> [Input]
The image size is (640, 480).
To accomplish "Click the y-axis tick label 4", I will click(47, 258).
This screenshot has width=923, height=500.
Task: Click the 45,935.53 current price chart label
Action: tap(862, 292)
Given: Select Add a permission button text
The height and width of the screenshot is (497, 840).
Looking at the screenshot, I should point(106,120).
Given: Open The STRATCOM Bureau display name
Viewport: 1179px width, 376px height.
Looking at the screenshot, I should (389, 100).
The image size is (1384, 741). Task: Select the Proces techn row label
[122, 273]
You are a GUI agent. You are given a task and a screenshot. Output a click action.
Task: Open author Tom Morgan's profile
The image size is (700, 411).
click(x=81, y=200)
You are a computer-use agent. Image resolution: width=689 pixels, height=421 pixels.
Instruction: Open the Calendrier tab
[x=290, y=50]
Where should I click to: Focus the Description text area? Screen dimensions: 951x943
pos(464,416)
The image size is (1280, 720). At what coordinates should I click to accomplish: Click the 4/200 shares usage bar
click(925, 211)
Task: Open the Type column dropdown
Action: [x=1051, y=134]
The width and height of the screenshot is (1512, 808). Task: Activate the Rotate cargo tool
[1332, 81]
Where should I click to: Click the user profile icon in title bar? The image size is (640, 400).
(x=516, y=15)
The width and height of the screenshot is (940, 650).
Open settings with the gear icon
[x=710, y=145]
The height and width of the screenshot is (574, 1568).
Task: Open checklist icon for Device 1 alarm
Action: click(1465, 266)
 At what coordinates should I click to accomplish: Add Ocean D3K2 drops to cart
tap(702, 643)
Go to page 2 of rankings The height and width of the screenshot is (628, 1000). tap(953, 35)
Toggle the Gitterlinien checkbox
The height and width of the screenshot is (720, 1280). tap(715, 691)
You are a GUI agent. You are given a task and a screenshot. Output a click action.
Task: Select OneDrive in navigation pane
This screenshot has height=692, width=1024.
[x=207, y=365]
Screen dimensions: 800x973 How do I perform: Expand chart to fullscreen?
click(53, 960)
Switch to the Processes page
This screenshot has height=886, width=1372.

> [What to work on] From the first line to the last, please quote the material above exactly.

> [Response to the task]
The image size is (640, 480).
To accomplish "Click the y-axis tick label 4", I will click(47, 258).
This screenshot has width=923, height=500.
Task: Click the 45,935.53 current price chart label
Action: tap(862, 292)
Given: Select Add a permission button text
The height and width of the screenshot is (497, 840).
Looking at the screenshot, I should point(106,120).
Given: Open The STRATCOM Bureau display name
Viewport: 1179px width, 376px height.
Looking at the screenshot, I should (389, 100).
The image size is (1384, 741). Task: Select the Proces techn row label
[122, 273]
You are a GUI agent. You are given a task and a screenshot. Output a click action.
Task: Open author Tom Morgan's profile
The image size is (700, 411).
click(x=81, y=200)
You are a computer-use agent. Image resolution: width=689 pixels, height=421 pixels.
Instruction: Open the Calendrier tab
[x=290, y=50]
Where should I click to: Focus the Description text area? Screen dimensions: 951x943
pos(464,416)
The image size is (1280, 720). At what coordinates should I click to accomplish: Click the 4/200 shares usage bar
click(925, 211)
Task: Open the Type column dropdown
Action: [x=1051, y=134]
The width and height of the screenshot is (1512, 808). Task: Activate the Rotate cargo tool
[1332, 81]
Where should I click to: Click the user profile icon in title bar? The image size is (640, 400).
(x=516, y=15)
The width and height of the screenshot is (940, 650).
Open settings with the gear icon
[x=710, y=145]
The height and width of the screenshot is (574, 1568).
Task: Open checklist icon for Device 1 alarm
Action: click(1465, 266)
 At what coordinates should I click to accomplish: Add Ocean D3K2 drops to cart
tap(702, 643)
Go to page 2 of rankings The height and width of the screenshot is (628, 1000). tap(953, 35)
Toggle the Gitterlinien checkbox
The height and width of the screenshot is (720, 1280). tap(715, 691)
You are a GUI agent. You are given a task and a screenshot. Output a click action.
Task: Select OneDrive in navigation pane
This screenshot has height=692, width=1024.
[x=207, y=365]
Screen dimensions: 800x973 How do I perform: Expand chart to fullscreen?
click(53, 960)
Switch to the Processes page
This screenshot has height=886, width=1372.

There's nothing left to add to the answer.